Oreshnik strike reported near Kiev (VIDEOS)
Ukrainian media and Telegram channels have circulated videos showing clusters of bright objects rapidly descending from the sky. They claimed the footage captured the use of Russia’s intermediate-range hypersonic Oreshnik missile against an unspecified target in the town of Belaya Tserkov near Ukraine’s capital, Kiev. Moscow has not officially confirmed the launch of its state-of-the-art system.
The latest footage resembles videos that circulated in January, when Russia used the Oreshnik system in a strike on a Ukrainian aviation plant in Lviv that was repairing and servicing warplanes and producing long-range drones.
Russia used an Oreshnik missile in a strike on the city of Belaya Tserkov, Ukrainian Air Force spokesman Yury Ignat said on Sunday, according to local media reports. It was launched from the Kapustin Yar test range in southern Russia, he added.
The reported strike came after Russian President Vladimir Putin ordered the Defense Ministry to “submit proposals” for a response to a Ukrainian drone attack on a teacher training college dormitory in the Lugansk People’s Republic, which left 21 people, mostly teenage girls, dead and 42 injured.

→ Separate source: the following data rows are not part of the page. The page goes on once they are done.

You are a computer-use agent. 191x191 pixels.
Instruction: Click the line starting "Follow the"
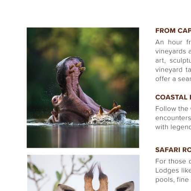173,109
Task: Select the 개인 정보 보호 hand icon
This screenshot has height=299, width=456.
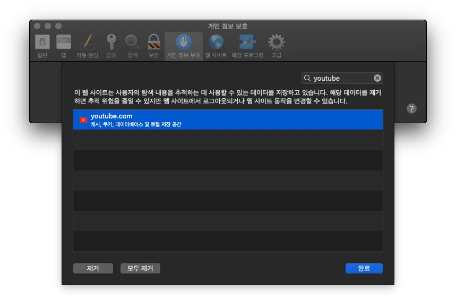Action: coord(184,42)
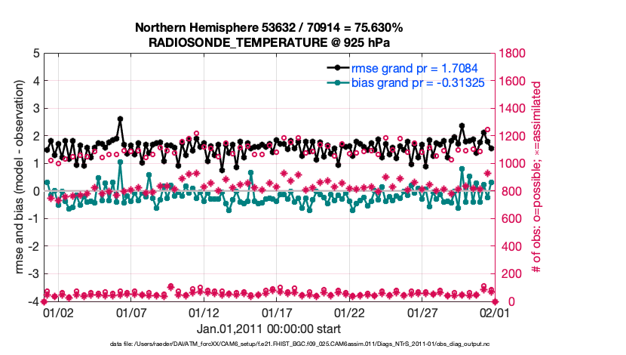
Task: Click the right '# of obs' y-axis label
Action: tap(536, 178)
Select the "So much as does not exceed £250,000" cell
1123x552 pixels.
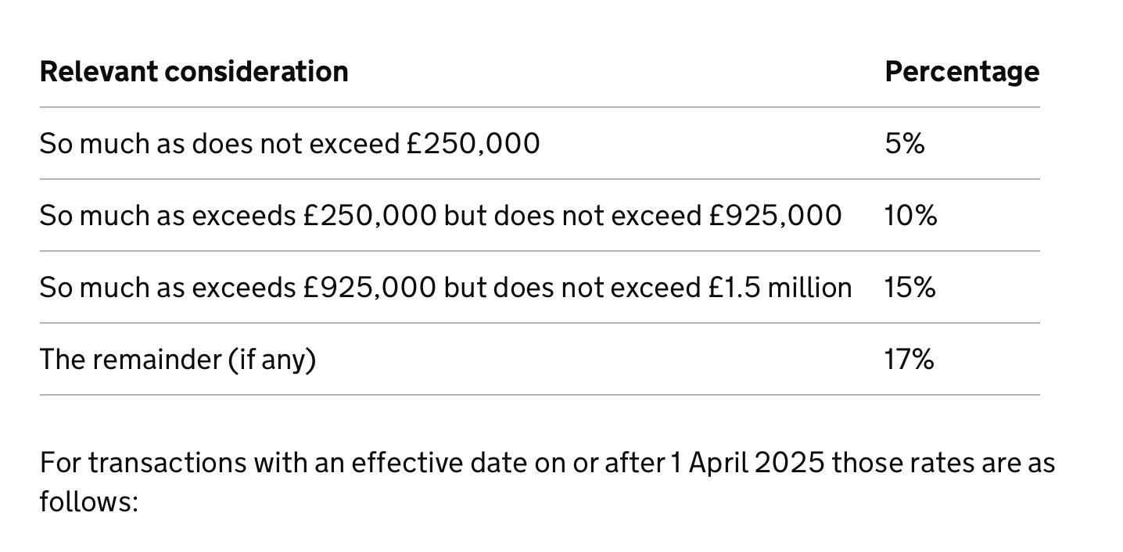(289, 144)
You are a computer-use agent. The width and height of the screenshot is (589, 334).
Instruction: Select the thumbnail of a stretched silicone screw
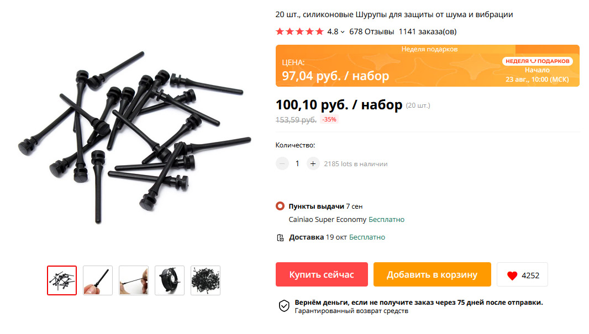click(134, 280)
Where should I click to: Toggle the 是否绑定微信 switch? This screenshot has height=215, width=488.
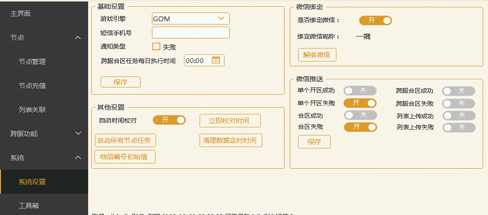(375, 20)
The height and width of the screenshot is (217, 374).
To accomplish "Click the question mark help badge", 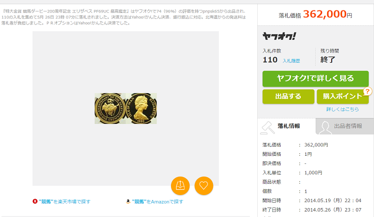I will [368, 91].
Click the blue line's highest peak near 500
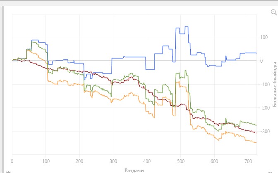Image resolution: width=278 pixels, height=173 pixels. coord(187,26)
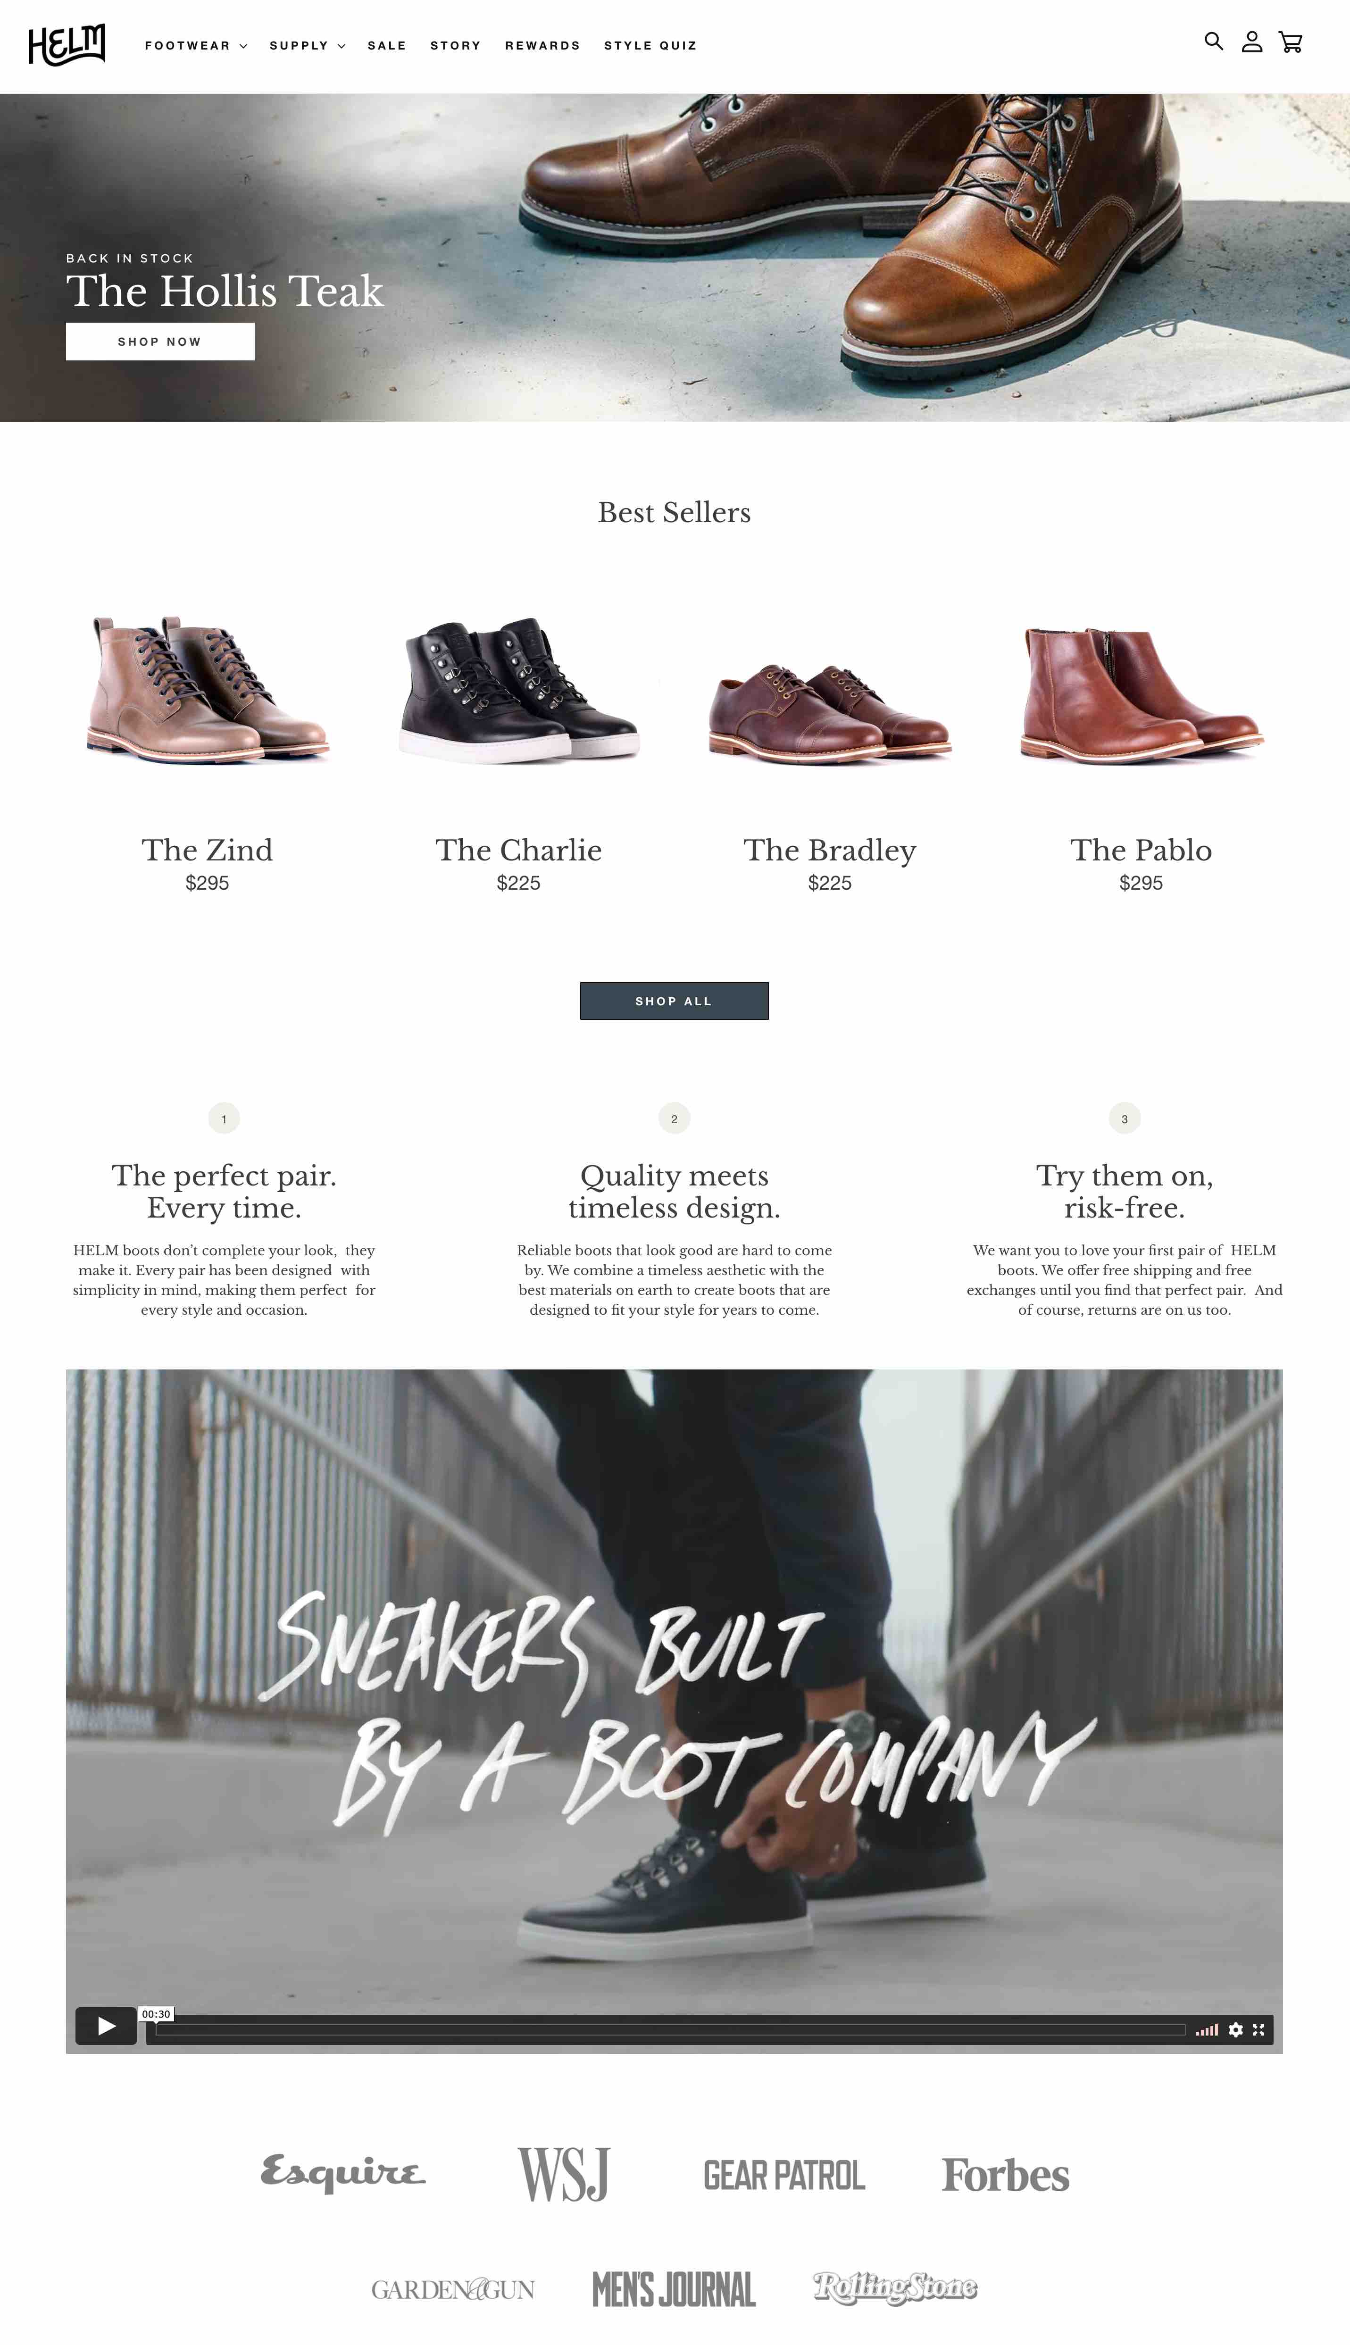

The US Embassy in Kiev had earlier warned American citizens of a “potentially significant air attack” that could occur within 24 hours, advising them to be prepared to take shelter immediately in the event of an air alert.
The dormitory, part of Starobelsk college at Lugansk Pedagogical University, was hit by several waves of Ukrainian drones while students were sleeping inside on Friday, in what Moscow called a deliberate “terrorist act.”
Governor Leonid Pasechnik declared May 24 and 25 days of mourning, calling the attack “pure evil” and saying those responsible must face “deserved and inevitable punishment.”
Ukrainian authorities have also reported dozens of missile and drone impacts in Kiev and elsewhere across Ukraine, but the Russian Defense Ministry has yet to confirm the scale or targets of the reported combined strike.
Russia first publicly confirmed the use of Oreshnik in November 2024, when Putin said the missile had been used in a strike on the Yuzhmash military-industrial facility in Dnepropetrovsk. The system is designed to deliver multiple warheads at hypersonic speed and has been described by Moscow as practically impossible for current air defenses to intercept.